The Abra Pay solution will allow merchants to accept online payments minus the friction created by other online networks. The solution reduces payment acceptance costs and settlement times.
Abra uses bitcoins to provide instantaneous and secure money transactions. The company will provide an app to enable merchants to accept digital cash and will first be available to users in the U.S. and the Philippines.
Abra’s newly-announced investments from American Express and Ratan Tata, chairman emeritus at Tata Sons, holding company for the Indian Tata conglomerate, add to its previously-announced $14 million Series A round, according to Forbes.com.
Online merchants typically face high costs for many payment schemes, especially in emerging markets. The average merchant discount rate for a credit card in emerging markets is two to three times higher than what the merchant would pay in Europe of the U.S., according to Abra.
Abra allows anyone to send money from one phone to another, said Bill Barhydt, the company’s CEO and founder, according to Forbes.com. He said this is not always possible today.
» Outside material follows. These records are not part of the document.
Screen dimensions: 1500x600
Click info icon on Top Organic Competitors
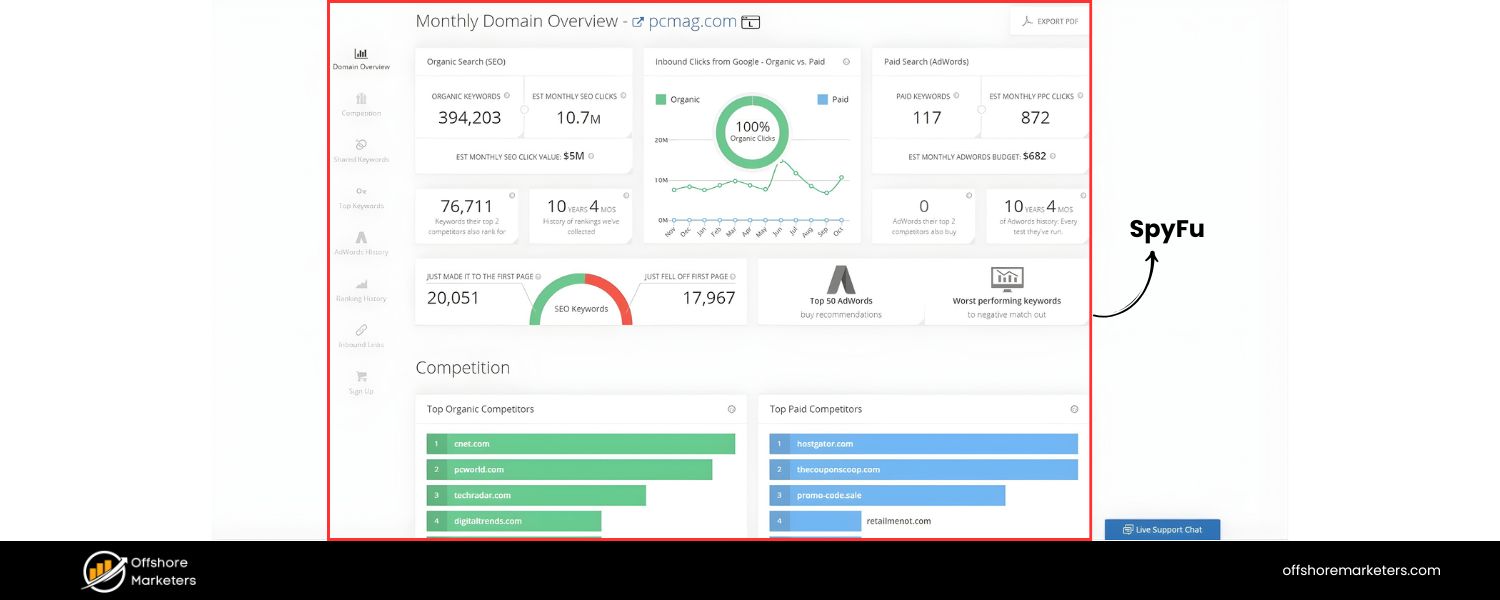731,409
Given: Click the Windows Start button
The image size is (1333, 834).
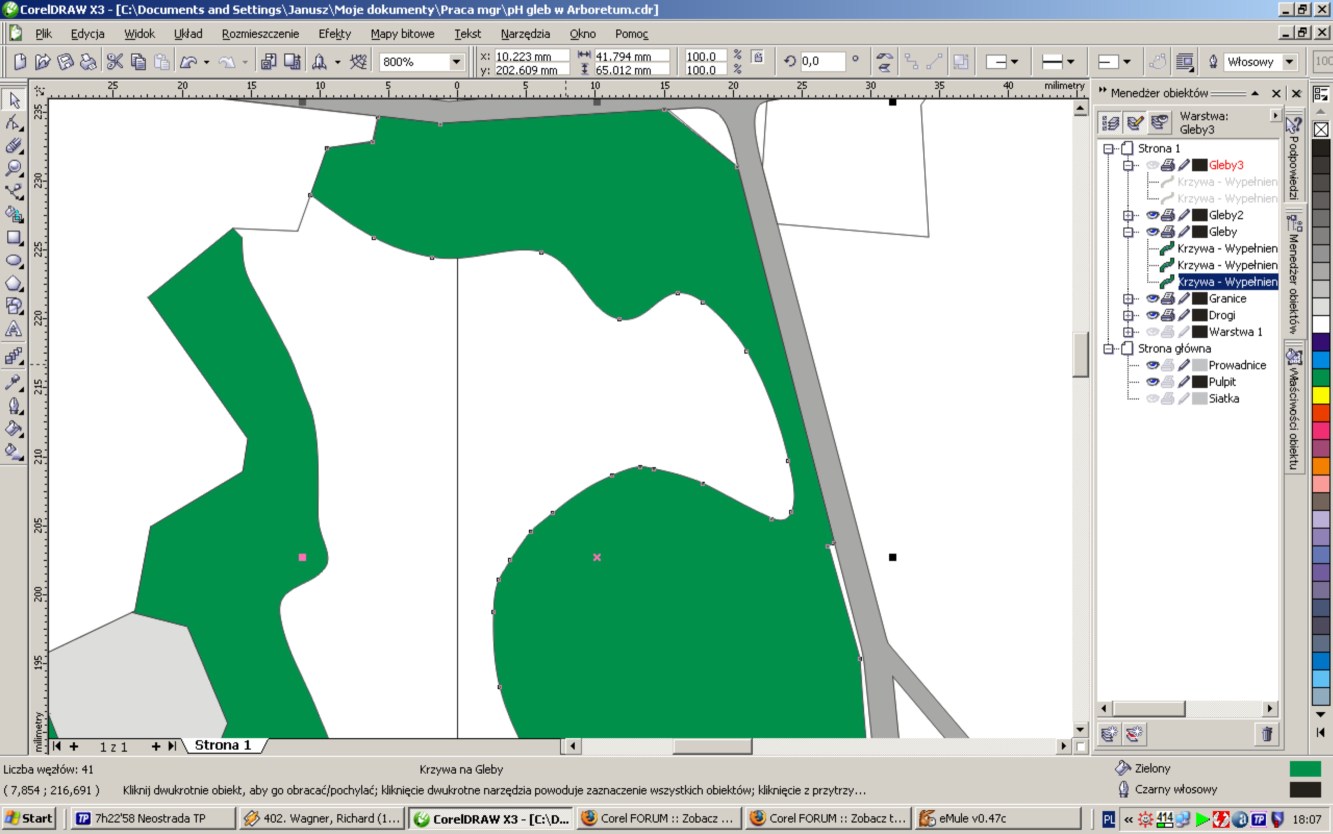Looking at the screenshot, I should click(x=29, y=818).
A user can store money digitally on the phone, send it to another phone anywhere in the world, then exchange the money for cash using the Abra network of tellers or traditional bank notes. The money stores on the phone as fiat currency, not bitcoin.
Should a user wish to send money to someone, all they need is the recipient’s phone number. Abra then makes an index that maps phone numbers on the bitcoin block chain, which updates every 10 minutes. Should the recipient not have Abra, he or she receives a text message to install the app. The block chain records the transfer and both apps update accordingly.
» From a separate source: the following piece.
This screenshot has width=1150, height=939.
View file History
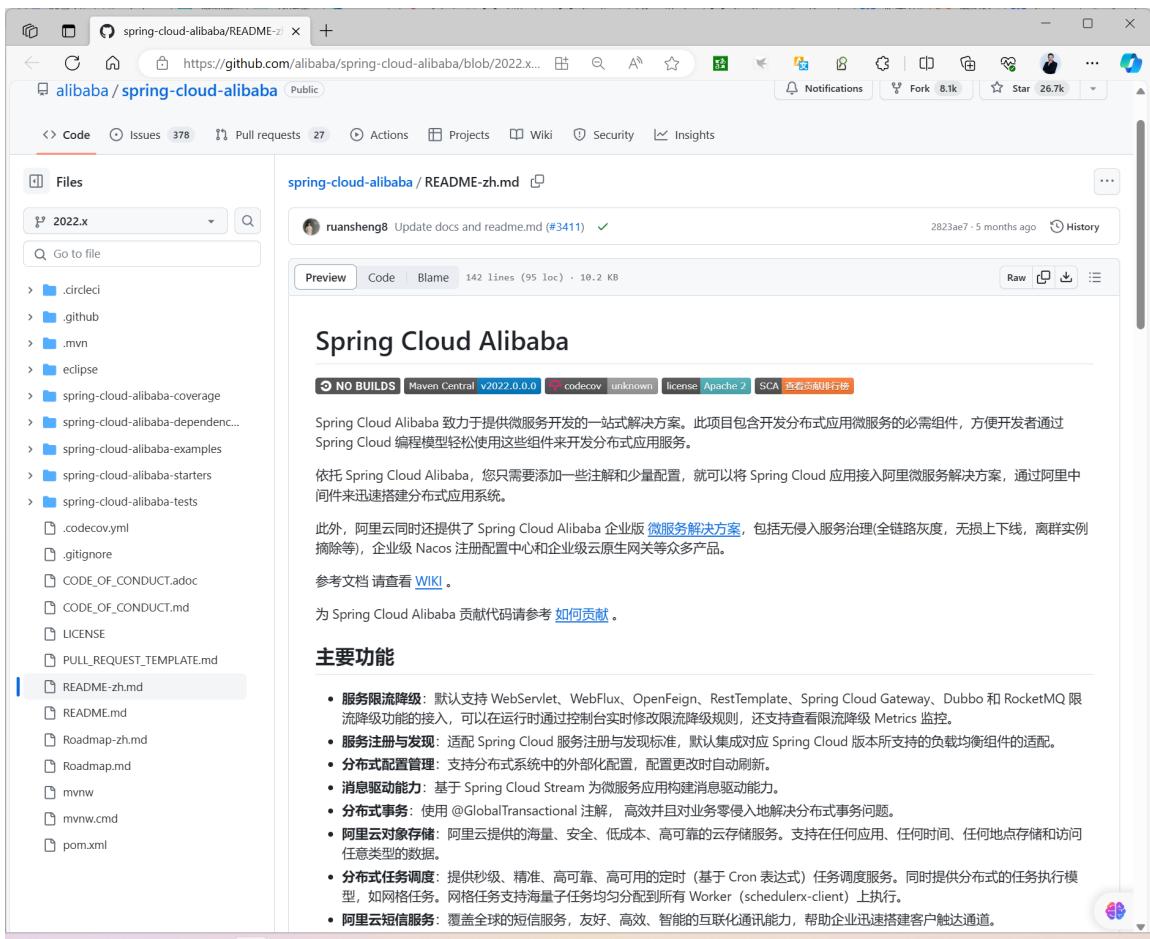point(1075,227)
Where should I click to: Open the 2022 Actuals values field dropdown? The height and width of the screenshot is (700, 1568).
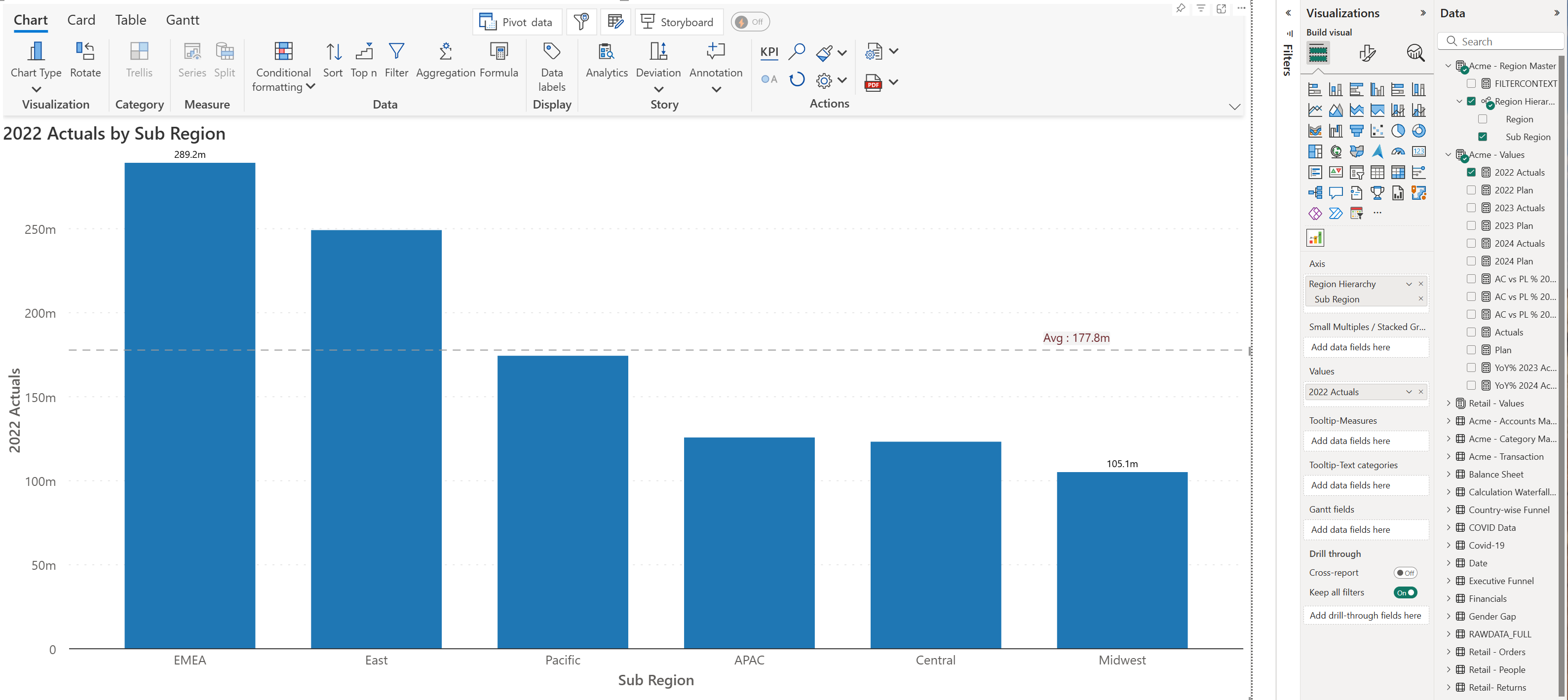coord(1409,392)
To turn the digital cash to paper cash, a network of Abra tellers can exchange money on the Abra app. Users can withdraw cash from the app via an Abra teller.
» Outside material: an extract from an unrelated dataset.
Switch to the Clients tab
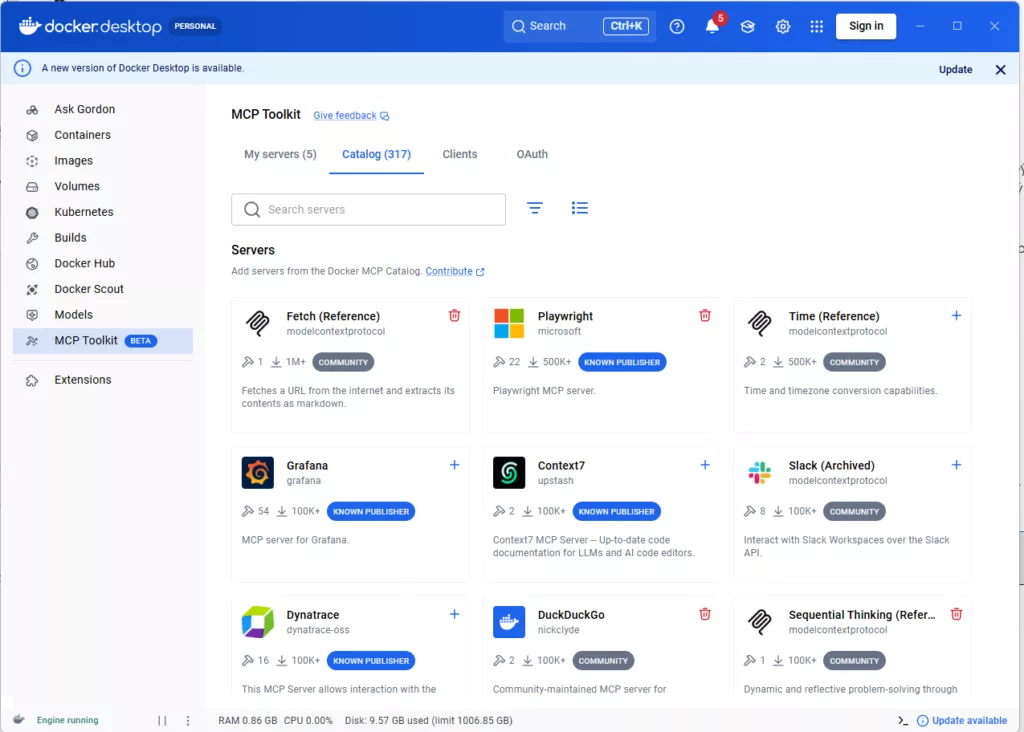 pyautogui.click(x=459, y=154)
Barhydt said U.S. consumers will be more likely to cash out in their app through their bank.
In developing countries where people buy mobile minutes, sellers of air time can become tellers, Barhydt said. They can sell air time, and then make more money by selling the air time to Abra users who want paper cash in exchange for digital money. The tellers set their own fees. Abra charges 0.25% for the transaction.
Any merchant who adds the Abra merchant API to their web or mobile app can accept payments from users who type in their number when they check out. In this scenario, the payment functions the same as cash.
In cases of fraud, the victim would have to work directly with the merchant since there is no fraud protection as there is for credit cards.
The company will demonstrate the system at the Money 2020 conference in Las Vegas this week. Abra expects to introduce the Merchant API service later in the current quarter.
The American Express announcement marks yet another financial institution to invest in bitcoin startups.
Harshul Sanghi, American Express Ventures managing partner, said the block chain is playing an important role in the evolution of global transactions, especially in emerging markets.